Berton, S. v. National Collegiate Athletic Assoc.

CourtSuperior Court of Pennsylvania
DecidedFebruary 27, 2026
Docket301 EDA 2025
StatusUnpublished
AuthorLazarus

This text of Berton, S. v. National Collegiate Athletic Assoc. (Berton, S. v. National Collegiate Athletic Assoc.) is published on Counsel Stack Legal Research, covering Superior Court of Pennsylvania primary law. Counsel Stack provides free access to over 12 million legal documents including statutes, case law, regulations, and constitutions.

Bluebook
Berton, S. v. National Collegiate Athletic Assoc., (Pa. Ct. App. 2026).

Opinion

J-A30008-25

NON-PRECEDENTIAL DECISION - SEE SUPERIOR COURT O.P. 65.37

SEAN BERTON AND JOY BERTON : IN THE SUPERIOR COURT OF : PENNSYLVANIA Appellants : : : v. : : : NATIONAL COLLEGIATE ATHLETIC : No. 301 EDA 2025 ASSOCIATION :

Appeal from the Judgment Entered January 17, 2025 In the Court of Common Pleas of Philadelphia County Civil Division at No(s): 210900168

BEFORE: LAZARUS, P.J., PANELLA, P.J.E., and SULLIVAN, J.

MEMORANDUM BY LAZARUS, P.J.: FILED FEBRUARY 27, 2026

Sean Berton and Joy Berton,1 h/w (collectively, the Bertons), appeal

from the judgment, entered in the Court of Common Pleas of Philadelphia,

following the entry of a compulsory nonsuit in favor of Appellee, the National

Collegiate Athletic Association (NCAA). While we sympathize with the Bertons’

plight and, in particular, Sean’s significant health issues, we find that because

the Bertons were on inquiry notice such that the statute of limitations did not

toll their action, the court correctly concluded that non-suit was proper. Thus,

we affirm.

____________________________________________

1 For ease of reference we will refer to Sean Berton and Joy Berton, in their

individual capacities, as Sean and Joy, respectively. J-A30008-25

From 1998-2002, Sean played NCAA Division I football 2 at West Virginia

University (WVU) and North Carolina State University (NCSU) (collectively,

the Schools).3 Sean played his last college football game in the Gator Bowl in

January 2003. Although not drafted, Sean signed with the Minnesota Vikings

and played professional football for the franchise from September 2003

through 2004. In 2005, the Vikings cut Sean from their roster and he was

picked up on waivers by the New York Giants. Sean played for the Giants until

May 2006, when he suffered a career-ending knee injury.

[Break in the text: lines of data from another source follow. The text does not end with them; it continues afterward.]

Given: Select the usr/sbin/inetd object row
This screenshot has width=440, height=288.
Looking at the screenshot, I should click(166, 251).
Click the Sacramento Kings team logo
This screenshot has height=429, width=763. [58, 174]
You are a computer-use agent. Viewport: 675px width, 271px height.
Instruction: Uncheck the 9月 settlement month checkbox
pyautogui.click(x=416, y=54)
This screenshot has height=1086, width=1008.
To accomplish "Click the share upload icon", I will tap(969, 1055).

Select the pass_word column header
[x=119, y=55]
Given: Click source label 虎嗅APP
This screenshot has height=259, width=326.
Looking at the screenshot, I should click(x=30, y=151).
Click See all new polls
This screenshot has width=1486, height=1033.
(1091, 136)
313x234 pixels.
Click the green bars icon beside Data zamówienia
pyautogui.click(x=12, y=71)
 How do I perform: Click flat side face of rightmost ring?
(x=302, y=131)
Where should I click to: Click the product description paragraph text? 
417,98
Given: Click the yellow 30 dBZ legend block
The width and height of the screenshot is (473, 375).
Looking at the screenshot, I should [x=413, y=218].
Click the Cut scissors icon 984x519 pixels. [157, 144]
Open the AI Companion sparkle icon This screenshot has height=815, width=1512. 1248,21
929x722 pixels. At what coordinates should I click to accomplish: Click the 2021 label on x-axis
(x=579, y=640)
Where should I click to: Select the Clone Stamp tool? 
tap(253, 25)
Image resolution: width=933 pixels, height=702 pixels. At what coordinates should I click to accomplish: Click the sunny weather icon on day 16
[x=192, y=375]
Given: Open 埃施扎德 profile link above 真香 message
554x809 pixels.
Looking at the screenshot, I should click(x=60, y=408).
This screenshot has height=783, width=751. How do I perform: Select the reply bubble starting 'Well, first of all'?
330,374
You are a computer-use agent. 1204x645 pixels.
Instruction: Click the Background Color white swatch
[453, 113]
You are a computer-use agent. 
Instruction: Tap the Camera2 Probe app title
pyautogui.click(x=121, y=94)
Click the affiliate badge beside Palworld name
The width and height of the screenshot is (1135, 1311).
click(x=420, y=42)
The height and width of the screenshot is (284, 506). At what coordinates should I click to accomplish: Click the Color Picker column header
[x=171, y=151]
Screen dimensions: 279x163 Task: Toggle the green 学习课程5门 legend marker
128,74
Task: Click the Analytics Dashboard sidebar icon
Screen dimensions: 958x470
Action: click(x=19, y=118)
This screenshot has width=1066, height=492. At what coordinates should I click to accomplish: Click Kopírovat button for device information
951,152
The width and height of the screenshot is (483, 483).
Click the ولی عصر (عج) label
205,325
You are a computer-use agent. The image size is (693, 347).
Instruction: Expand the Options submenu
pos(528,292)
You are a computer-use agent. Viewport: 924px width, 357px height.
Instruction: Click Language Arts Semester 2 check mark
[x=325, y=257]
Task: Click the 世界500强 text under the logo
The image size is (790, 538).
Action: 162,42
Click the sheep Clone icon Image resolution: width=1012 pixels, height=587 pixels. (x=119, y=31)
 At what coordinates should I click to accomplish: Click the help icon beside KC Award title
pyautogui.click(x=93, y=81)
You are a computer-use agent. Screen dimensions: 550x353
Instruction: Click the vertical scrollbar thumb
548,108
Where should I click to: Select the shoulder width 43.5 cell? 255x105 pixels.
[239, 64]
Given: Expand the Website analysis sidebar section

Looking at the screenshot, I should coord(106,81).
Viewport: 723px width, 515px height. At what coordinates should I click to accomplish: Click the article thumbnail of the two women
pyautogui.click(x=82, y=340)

Sean recalls suffering concussions, some resulting in loss of

consciousness, while playing professional football. He also testified that he

suffered a concussion in college, rendering him unconscious, when he was hit

over the head with something “like a pipe” at a WVU party. See N.T. Jury

Trial, 10/22/24, at 43-44. Although never diagnosed as minor concussions,

Sean remembers having sustained “bell-ringing” hits during his collegiate

career. Id. at 32-43. However, Sean testified that he was never diagnosed

with a concussion playing college football. Id. at 46

On June 13, 2011, Sean was referred to Robert Cantu, M.D., a

neurologist, for an evaluation due to complaints, dating back to 2005, of

dizziness, depression, fogginess, headaches, irritability, and difficulties with

memory, balance, and concentration. See N.T. Jury Trial, 10/18/24, at 53-

2 Sean played the positions of tight end and H-Back.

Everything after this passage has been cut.